No, the phrase “sons of God” here, and in other places in Scripture, does not refer to humans but to heavenly beings. They are the “principalities and powers in high places” of which Paul spoke. Of course, when humans were admitted into the kingdom of God in the New Testament, we were granted the title, “sons of God”, too. But other than that, “sons of God” refers to heavenly beings who serve God.
In the verse from Deuteronomy that you sent me, “sons of God” is a reference to the spiritual powers to whom God gave authority over various nations of earth and/or smaller dominions, such as territories within nations, and perhaps even smaller areas, such as towns.
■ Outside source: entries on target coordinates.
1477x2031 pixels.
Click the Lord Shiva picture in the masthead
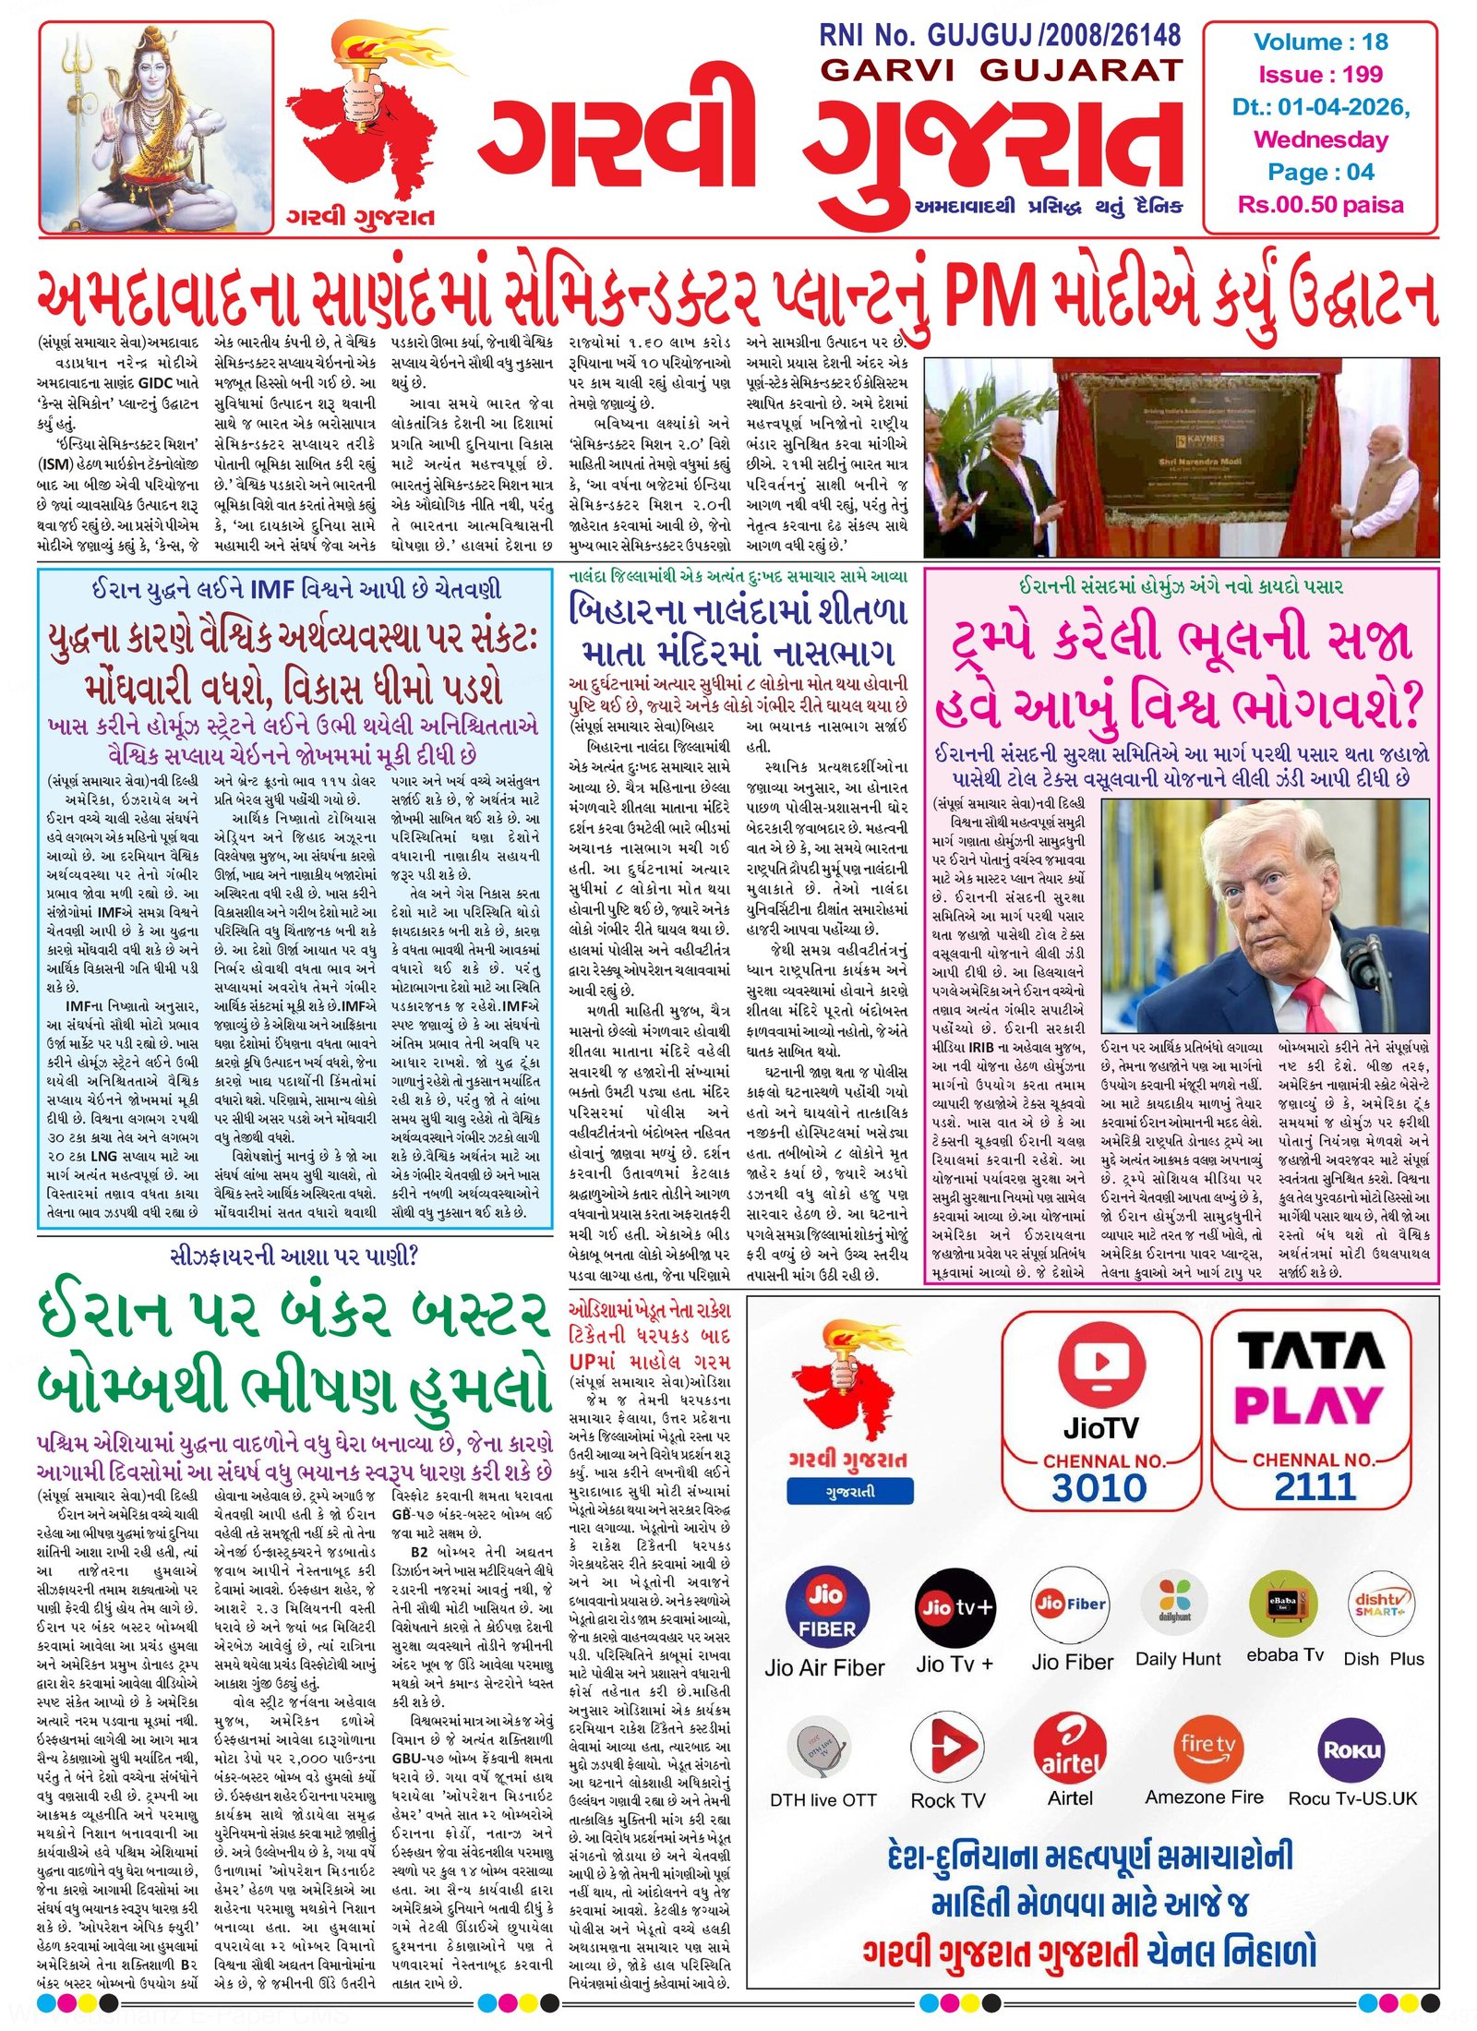click(x=155, y=127)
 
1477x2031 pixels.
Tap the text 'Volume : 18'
click(x=1320, y=42)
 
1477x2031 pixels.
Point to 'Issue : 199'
click(x=1320, y=75)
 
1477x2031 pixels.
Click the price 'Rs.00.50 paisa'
click(x=1320, y=205)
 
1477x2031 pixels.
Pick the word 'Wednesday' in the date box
click(x=1320, y=140)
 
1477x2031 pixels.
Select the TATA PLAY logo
click(x=1311, y=1376)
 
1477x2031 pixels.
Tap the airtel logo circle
click(x=1069, y=1747)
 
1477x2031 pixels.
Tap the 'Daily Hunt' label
click(x=1177, y=1659)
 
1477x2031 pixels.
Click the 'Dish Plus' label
click(x=1383, y=1659)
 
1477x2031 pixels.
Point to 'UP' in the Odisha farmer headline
click(x=582, y=1362)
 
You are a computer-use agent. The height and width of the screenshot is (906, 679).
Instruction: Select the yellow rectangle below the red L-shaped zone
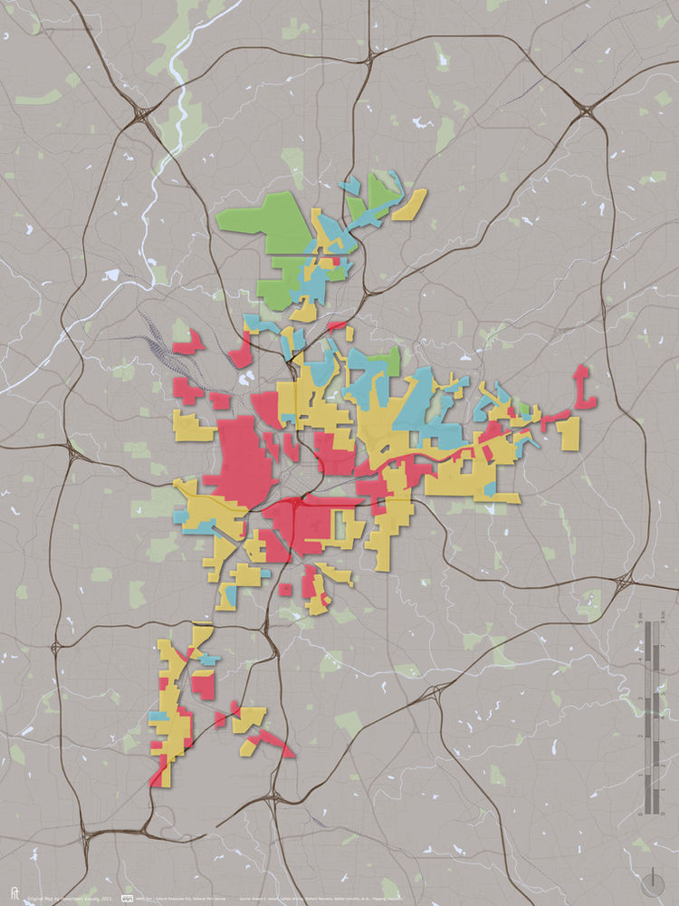569,432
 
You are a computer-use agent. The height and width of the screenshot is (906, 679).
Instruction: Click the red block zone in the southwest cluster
204,684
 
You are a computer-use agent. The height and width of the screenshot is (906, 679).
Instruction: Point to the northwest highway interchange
142,115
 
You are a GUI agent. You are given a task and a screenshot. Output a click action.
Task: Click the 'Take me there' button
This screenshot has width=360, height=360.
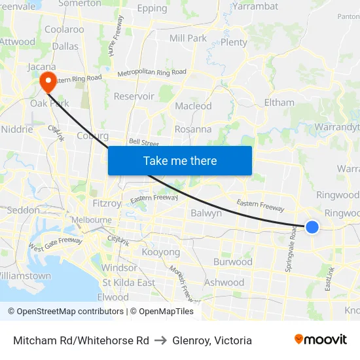(x=180, y=160)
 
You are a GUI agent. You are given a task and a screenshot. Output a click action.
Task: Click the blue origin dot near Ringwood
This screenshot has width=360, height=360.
(x=312, y=227)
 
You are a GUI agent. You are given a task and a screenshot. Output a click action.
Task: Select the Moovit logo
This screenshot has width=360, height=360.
(x=321, y=340)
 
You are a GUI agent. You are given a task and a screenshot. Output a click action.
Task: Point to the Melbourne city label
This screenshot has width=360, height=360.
(x=91, y=220)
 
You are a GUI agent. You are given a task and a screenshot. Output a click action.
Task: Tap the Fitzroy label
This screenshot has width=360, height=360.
(x=107, y=204)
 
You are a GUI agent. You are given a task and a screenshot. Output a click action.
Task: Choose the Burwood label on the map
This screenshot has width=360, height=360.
(x=232, y=262)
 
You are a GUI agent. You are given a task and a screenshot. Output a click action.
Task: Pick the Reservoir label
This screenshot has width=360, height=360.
(x=134, y=96)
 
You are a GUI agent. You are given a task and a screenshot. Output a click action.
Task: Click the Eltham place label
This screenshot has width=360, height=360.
(x=279, y=103)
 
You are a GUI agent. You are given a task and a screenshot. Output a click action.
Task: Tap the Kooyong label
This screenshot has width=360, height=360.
(x=160, y=252)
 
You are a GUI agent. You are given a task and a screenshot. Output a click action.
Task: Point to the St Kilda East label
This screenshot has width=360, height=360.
(x=128, y=283)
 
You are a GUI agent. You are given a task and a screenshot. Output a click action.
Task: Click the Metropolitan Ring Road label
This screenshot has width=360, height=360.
(x=152, y=72)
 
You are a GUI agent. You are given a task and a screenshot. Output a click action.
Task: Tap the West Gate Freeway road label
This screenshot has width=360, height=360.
(x=55, y=245)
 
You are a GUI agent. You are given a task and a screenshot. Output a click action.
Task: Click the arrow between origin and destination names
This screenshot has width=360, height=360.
(x=160, y=340)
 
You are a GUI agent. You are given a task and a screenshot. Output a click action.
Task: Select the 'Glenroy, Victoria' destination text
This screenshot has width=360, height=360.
(x=212, y=340)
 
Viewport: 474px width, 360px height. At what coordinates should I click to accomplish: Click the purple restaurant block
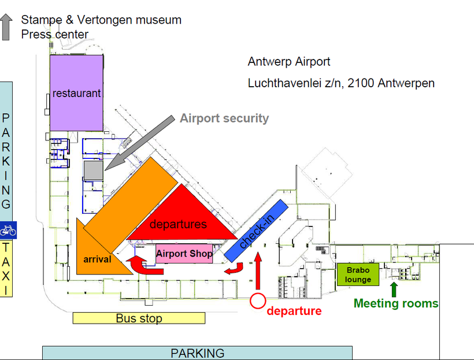(x=76, y=92)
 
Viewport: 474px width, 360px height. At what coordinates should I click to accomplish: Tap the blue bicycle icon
(x=8, y=230)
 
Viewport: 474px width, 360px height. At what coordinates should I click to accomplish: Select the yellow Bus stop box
(x=139, y=318)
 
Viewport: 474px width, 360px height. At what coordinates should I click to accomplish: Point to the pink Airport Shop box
(x=184, y=254)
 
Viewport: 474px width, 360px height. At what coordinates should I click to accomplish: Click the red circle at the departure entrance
(x=257, y=301)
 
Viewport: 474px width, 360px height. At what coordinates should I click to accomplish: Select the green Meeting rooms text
(x=396, y=303)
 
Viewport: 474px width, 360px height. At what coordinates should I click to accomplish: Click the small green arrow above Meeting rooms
(x=394, y=288)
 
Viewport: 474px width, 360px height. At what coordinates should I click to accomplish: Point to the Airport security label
(x=224, y=118)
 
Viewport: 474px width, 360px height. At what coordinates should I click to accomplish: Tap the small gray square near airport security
(x=92, y=171)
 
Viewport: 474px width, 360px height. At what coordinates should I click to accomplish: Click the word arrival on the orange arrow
(x=97, y=259)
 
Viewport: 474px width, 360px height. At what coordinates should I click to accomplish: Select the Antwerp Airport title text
(x=289, y=62)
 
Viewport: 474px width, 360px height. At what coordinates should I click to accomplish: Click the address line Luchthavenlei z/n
(x=341, y=83)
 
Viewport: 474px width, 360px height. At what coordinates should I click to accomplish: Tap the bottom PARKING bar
(x=197, y=353)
We catch a glimpse of these “spiritual powers in high places” in the book of Daniel (10:12-13), where an angel tells Daniel that “the prince of the kingdom of Persia” opposed his coming to Daniel, and actually delayed his arrival for three weeks! (By the way, a “principality” is the area controlled by a prince.) This “prince of Persia” was one of the “sons of God” by whose number God determined the size of the world and the number of the nations in it. It seems obvious to me, since that “prince of Persia” withstood God’s messenger (until Michael the archangel came to help him overcome that “prince”), that he was among the foolish angels who were deceived by Satan and were eventually cast out of God’s kingdom.
The ancients were aware of the reality of spiritual powers in high places, but as with all other truth handed to them by Noah and others who preceded them, they perverted the truth and began to worship those powers as gods, inventing stories (myths) about the gods and the “heroes” to support their vain imagination.
Thanks for the question. It was a good one.